Goal of the exercise:
An exact transcription of the lines below, from the first through the one containing "Given: Click the search magnifier icon", is the only output wanted.

Stored records:
^^^^^^^^^^^^^^^^
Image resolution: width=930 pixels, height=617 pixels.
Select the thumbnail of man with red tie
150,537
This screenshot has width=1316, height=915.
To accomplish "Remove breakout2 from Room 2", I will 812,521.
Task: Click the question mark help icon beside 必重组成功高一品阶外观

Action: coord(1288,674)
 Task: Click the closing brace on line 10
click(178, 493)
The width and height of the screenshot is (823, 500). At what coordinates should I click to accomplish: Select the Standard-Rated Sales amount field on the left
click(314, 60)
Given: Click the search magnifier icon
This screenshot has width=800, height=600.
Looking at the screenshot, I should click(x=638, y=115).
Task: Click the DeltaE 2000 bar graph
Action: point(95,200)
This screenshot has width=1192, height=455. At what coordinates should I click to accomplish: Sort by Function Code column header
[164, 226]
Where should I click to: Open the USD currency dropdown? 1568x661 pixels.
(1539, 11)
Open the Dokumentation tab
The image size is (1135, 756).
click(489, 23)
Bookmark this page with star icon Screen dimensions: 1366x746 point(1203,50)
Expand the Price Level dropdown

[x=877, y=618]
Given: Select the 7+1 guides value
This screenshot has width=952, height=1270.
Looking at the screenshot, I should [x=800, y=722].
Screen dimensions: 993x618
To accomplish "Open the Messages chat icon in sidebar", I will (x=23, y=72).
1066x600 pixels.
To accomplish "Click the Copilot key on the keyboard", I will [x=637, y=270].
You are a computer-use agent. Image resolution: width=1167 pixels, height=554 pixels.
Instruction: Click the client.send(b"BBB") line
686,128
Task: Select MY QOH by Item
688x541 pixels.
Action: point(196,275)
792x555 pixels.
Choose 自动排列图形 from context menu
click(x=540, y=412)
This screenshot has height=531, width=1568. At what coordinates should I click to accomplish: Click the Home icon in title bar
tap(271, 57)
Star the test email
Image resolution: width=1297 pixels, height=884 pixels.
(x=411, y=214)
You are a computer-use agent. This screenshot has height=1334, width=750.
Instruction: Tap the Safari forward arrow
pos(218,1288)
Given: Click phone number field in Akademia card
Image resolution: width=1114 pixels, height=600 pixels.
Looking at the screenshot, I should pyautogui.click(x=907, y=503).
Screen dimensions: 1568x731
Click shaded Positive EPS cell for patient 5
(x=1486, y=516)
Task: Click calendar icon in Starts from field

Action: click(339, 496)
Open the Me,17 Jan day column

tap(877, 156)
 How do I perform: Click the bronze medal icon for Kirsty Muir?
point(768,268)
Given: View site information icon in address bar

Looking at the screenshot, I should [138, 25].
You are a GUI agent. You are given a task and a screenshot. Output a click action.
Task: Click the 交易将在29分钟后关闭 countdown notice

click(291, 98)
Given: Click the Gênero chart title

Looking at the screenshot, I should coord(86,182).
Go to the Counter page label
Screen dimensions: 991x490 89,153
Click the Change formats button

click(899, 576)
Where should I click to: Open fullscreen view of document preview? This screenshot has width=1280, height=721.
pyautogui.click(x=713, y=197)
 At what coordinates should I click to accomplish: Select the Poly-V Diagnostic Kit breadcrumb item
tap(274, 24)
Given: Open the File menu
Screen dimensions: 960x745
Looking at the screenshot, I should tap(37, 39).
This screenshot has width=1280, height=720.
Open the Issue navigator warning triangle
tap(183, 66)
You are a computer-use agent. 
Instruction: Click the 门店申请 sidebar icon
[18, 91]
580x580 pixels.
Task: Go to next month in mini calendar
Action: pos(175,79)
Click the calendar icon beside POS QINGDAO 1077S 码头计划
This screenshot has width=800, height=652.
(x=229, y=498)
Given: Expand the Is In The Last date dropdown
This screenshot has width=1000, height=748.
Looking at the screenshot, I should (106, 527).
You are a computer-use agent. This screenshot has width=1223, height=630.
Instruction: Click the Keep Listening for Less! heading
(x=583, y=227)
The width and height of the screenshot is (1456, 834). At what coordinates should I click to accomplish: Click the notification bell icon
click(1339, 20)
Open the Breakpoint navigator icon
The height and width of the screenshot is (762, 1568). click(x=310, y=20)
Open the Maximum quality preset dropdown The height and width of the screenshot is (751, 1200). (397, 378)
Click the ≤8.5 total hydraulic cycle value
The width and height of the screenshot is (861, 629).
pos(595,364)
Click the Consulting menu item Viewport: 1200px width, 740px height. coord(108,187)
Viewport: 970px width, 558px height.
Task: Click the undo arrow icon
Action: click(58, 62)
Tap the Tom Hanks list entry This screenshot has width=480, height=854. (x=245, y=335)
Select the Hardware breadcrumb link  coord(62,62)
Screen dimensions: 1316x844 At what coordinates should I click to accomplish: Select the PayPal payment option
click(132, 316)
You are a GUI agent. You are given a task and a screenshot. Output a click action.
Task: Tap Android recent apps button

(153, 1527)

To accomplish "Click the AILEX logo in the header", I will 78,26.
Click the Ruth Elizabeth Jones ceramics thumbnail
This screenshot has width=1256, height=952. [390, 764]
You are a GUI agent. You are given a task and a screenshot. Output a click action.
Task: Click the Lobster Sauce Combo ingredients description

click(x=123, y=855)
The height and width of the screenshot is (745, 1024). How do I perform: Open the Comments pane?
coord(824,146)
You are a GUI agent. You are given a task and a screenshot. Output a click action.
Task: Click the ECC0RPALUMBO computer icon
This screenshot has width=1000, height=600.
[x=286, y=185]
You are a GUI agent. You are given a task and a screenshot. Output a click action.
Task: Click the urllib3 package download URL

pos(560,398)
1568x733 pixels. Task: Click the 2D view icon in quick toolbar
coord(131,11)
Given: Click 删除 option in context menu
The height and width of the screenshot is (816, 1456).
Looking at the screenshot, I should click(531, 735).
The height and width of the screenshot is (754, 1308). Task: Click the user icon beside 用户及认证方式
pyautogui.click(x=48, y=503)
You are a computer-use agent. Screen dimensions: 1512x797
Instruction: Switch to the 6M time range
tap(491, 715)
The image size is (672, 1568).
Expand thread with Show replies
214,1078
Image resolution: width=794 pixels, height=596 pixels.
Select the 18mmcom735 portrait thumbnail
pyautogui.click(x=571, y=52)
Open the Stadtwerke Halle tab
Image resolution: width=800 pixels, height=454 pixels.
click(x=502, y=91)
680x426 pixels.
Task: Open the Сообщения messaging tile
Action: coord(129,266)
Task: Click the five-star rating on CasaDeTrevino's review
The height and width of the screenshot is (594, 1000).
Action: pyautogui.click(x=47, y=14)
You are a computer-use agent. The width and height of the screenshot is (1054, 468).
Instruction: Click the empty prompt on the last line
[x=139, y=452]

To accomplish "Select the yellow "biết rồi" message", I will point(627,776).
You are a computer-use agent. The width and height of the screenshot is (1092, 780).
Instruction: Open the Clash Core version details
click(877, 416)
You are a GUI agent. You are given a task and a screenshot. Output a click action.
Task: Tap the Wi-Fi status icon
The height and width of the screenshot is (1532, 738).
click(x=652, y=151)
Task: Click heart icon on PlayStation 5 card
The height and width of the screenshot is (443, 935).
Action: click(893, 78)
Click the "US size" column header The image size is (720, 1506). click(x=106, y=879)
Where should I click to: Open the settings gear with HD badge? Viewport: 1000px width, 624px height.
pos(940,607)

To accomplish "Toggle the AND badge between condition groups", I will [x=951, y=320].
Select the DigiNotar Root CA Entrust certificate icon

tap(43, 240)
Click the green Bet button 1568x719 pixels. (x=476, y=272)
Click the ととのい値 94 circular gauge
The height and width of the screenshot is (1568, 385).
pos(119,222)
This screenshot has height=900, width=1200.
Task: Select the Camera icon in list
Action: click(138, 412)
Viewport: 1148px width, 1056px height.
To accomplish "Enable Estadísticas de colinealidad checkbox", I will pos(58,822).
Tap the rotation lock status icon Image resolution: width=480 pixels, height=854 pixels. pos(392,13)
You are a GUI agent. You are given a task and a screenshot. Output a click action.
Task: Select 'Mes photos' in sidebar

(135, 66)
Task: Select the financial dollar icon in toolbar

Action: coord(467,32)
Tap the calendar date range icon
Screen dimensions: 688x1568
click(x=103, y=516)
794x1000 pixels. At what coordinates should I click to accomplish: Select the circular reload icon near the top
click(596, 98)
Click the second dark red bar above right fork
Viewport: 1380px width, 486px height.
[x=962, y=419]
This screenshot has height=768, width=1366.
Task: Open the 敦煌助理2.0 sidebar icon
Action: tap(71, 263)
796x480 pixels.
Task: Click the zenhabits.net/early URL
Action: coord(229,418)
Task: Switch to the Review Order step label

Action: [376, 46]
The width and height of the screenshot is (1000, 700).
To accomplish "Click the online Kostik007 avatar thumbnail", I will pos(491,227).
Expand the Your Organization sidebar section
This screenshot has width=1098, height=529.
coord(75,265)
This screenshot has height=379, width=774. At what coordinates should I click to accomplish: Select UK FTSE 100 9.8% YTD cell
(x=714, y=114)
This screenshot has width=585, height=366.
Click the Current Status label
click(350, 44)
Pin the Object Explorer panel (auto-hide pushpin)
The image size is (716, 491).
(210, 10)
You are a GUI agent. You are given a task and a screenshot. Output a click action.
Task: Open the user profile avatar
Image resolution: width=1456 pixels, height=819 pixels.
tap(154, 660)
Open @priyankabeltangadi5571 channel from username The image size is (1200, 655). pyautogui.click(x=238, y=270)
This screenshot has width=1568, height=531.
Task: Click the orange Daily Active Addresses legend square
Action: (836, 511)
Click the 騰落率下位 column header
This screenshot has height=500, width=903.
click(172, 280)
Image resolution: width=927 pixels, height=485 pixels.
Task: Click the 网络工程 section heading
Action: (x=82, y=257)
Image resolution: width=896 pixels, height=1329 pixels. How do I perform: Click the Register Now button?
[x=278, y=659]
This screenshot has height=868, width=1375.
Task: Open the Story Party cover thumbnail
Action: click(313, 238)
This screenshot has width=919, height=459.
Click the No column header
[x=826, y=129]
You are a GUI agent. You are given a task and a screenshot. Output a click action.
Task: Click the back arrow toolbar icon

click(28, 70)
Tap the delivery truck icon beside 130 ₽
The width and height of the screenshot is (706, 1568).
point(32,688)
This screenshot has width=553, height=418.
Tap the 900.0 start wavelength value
^^^^^^^^^^^^^^^^
Response area:
Image resolution: width=930 pixels, height=617 pixels.
Select the thumbnail of man with red tie
150,537
This screenshot has width=1316, height=915.
To accomplish "Remove breakout2 from Room 2", I will 812,521.
Task: Click the question mark help icon beside 必重组成功高一品阶外观

Action: coord(1288,674)
 Task: Click the closing brace on line 10
click(178, 493)
The width and height of the screenshot is (823, 500). At what coordinates should I click to accomplish: Select the Standard-Rated Sales amount field on the left
click(314, 60)
Given: Click the search magnifier icon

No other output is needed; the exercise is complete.